Aus der Riege der aufgerückten A-Junioren hat sich Joshua Brandhoff besonders in den Vordergrund gespielt. Und das nicht nur wegen seiner bisher acht Treffer. "Brandhoff ist unser Spielgestalter, für einen so jungen Akteur eine sehr verantwortungsvolle Rolle. Die hat er bis jetzt bestens absolviert", lobt Famulla den Youngster. "Man muss abwarten, wie es im weiteren Saisonverlauf um die Kraft unserer Eigengewächse bestellt ist. Davon wird viel abhängen, aber man darf die Erwartungen nicht überstrapazieren", so Famulla.

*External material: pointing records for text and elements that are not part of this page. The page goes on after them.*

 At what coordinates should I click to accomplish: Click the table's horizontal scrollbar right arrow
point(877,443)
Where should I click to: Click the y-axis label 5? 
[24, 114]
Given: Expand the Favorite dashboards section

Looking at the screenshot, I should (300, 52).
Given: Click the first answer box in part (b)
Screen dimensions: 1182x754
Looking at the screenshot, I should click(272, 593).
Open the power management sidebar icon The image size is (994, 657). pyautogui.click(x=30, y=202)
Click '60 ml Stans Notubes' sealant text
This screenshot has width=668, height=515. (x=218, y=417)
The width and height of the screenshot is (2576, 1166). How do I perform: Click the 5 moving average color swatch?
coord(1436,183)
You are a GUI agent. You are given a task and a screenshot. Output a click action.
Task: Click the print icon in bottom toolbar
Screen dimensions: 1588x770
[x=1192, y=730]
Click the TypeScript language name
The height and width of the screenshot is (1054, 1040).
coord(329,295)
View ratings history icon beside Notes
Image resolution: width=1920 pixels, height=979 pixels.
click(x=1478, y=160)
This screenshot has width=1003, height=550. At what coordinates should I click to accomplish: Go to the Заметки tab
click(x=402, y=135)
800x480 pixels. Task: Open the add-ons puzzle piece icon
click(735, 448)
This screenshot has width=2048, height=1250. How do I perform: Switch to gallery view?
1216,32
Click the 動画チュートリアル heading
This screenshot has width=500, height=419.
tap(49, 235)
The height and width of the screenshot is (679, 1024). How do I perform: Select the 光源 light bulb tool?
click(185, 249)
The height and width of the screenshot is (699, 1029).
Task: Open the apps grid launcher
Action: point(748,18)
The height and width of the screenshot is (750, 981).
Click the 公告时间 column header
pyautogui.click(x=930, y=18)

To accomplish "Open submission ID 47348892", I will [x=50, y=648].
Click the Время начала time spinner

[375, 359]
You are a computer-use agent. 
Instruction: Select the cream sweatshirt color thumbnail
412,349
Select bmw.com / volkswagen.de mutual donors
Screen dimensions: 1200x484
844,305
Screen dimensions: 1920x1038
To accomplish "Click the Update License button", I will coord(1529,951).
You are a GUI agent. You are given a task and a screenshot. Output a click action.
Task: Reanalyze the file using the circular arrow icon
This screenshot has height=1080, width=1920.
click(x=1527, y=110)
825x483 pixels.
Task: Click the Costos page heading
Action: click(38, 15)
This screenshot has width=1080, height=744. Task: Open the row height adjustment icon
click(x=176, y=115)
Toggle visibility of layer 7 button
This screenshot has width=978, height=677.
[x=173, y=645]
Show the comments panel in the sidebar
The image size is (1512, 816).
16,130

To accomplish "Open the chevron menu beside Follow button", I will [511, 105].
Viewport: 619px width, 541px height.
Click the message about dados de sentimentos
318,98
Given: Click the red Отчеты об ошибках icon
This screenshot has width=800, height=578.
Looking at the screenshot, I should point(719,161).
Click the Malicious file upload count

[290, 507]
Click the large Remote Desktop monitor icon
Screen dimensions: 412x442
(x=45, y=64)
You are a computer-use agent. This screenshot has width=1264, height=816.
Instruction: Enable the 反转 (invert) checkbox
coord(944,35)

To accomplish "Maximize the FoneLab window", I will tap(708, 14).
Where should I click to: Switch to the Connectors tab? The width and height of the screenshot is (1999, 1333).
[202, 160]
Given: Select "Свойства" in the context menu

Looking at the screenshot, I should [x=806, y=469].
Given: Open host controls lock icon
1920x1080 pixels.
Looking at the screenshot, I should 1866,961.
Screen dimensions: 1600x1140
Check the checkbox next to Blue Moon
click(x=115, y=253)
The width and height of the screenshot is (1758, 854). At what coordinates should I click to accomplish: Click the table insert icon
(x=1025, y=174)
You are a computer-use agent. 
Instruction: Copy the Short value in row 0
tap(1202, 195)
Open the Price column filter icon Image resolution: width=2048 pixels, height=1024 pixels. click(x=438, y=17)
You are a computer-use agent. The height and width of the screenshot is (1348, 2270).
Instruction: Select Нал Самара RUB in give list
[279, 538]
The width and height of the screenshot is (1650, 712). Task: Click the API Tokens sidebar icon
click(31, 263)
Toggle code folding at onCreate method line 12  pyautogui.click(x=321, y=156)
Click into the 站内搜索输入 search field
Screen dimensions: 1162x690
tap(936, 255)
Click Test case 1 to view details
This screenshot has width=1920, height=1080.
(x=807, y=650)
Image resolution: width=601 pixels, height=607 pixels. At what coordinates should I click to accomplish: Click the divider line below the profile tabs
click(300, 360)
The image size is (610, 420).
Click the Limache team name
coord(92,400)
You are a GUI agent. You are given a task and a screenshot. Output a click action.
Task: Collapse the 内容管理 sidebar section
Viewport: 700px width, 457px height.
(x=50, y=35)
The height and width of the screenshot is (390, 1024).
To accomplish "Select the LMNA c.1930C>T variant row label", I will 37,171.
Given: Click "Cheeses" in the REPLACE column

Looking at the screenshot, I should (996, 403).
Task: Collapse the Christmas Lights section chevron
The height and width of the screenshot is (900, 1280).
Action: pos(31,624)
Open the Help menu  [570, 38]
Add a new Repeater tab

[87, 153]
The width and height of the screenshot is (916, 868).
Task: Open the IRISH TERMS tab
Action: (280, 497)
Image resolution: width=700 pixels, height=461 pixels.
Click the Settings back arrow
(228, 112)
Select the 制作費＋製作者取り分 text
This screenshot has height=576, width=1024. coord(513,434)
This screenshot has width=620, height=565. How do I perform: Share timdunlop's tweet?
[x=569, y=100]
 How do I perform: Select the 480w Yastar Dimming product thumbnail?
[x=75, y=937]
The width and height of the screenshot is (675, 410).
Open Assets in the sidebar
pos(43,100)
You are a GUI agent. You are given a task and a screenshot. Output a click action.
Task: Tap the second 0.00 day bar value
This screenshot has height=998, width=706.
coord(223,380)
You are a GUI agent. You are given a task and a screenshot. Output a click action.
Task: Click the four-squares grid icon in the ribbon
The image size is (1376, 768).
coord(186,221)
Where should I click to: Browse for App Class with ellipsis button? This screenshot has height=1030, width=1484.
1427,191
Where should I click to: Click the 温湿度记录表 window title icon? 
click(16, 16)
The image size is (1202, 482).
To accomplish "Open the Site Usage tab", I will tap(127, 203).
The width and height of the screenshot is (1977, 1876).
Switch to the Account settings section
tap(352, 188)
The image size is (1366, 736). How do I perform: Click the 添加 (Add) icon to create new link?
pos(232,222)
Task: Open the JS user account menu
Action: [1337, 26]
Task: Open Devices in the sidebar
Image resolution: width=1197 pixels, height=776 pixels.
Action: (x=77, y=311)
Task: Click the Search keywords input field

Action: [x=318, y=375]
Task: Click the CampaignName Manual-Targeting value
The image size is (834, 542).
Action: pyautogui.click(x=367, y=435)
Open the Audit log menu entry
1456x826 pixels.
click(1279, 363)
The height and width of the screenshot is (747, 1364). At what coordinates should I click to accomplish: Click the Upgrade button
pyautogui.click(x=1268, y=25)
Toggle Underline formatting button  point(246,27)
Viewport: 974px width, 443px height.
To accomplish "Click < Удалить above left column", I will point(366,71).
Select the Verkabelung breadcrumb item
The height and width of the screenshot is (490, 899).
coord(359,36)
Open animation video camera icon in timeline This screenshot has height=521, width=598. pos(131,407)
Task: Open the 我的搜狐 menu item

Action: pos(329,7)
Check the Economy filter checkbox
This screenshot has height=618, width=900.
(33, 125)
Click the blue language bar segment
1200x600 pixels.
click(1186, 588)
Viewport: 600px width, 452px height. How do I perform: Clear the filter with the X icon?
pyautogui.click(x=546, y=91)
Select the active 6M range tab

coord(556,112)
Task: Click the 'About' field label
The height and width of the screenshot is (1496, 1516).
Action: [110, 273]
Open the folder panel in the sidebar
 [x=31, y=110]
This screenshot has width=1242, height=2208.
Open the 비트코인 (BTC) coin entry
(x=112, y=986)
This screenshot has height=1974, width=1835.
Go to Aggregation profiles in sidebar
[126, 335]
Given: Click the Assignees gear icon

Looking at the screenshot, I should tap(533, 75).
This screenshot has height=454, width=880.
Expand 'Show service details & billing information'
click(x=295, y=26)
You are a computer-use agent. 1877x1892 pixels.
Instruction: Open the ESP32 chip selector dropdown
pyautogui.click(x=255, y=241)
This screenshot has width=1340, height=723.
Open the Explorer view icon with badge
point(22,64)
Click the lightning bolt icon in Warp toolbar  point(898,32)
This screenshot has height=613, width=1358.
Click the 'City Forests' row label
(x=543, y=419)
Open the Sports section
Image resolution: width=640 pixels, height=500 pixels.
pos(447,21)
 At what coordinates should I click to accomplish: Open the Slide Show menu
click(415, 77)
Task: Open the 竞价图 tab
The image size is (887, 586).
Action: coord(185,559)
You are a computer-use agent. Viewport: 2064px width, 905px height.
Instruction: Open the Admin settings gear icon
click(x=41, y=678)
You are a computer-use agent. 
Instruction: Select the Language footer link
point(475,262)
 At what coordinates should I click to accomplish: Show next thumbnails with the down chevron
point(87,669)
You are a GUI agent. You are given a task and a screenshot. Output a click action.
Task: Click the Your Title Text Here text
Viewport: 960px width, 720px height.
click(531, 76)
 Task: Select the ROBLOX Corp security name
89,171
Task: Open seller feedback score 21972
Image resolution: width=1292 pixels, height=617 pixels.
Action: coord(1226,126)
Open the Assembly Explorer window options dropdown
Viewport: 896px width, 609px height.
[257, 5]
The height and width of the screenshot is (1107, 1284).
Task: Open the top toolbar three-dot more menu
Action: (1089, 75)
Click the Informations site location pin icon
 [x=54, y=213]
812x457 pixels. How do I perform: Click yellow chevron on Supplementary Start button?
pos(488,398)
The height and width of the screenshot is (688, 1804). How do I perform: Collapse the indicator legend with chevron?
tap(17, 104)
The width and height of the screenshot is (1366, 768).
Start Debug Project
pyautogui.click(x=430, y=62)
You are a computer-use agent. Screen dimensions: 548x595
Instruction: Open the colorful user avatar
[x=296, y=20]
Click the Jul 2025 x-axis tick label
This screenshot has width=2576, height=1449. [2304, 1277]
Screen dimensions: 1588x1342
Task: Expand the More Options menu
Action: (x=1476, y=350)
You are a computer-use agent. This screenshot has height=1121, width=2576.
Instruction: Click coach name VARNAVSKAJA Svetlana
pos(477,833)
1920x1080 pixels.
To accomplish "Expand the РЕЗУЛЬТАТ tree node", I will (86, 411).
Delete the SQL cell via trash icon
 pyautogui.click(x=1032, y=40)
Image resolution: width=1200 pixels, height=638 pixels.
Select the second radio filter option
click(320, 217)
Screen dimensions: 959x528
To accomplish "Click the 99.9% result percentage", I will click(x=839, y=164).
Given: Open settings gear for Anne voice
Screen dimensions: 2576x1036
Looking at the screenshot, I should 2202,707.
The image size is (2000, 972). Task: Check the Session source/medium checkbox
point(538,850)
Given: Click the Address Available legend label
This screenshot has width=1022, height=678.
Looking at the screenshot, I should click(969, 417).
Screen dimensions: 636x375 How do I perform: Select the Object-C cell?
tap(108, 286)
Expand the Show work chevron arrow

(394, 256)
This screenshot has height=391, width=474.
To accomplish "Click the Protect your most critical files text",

Das Gefühl, den Platz auch mal als Verlierer zu verlassen, kennen die Bramstedter kaum. In der Aufstiegssaison gab es ganze vier Niederlagen. Jetzt hat es die Höhenflieger in der Kreisliga A zum ersten Mal erwischt. Wohl auch deshalb, weil erstmals weder Lehner noch Brandhoff trafen. "Ich denke, dieser Schuss vor den Bug kam zur rechten Zeit, die Jungs waren gegen Dickel wohl ihrer Sache zu sicher. Aber Dickel ist eine Mannschaft, die ich am Ende ganz weit vorne erwarte. Gegen die kann man schon mal verlieren. Aber nun setzte ich beim TSV Brockum wieder auf Sieg", gibt sich Famull zuversichtlich.

Als souveräner Spitzenreiter werden die Bramstedter bereits als Aufstiegskandidat gehandelt. Für den erfahrenen Famulla sind das jedoch verfrühte Vorschusslorbeeren, er verspricht aber: "Wenn die Tabelle zur Winterpause immer noch einen so erfreulichen Anblick bietet, werden wir das Thema nicht unter den Teppich kehren."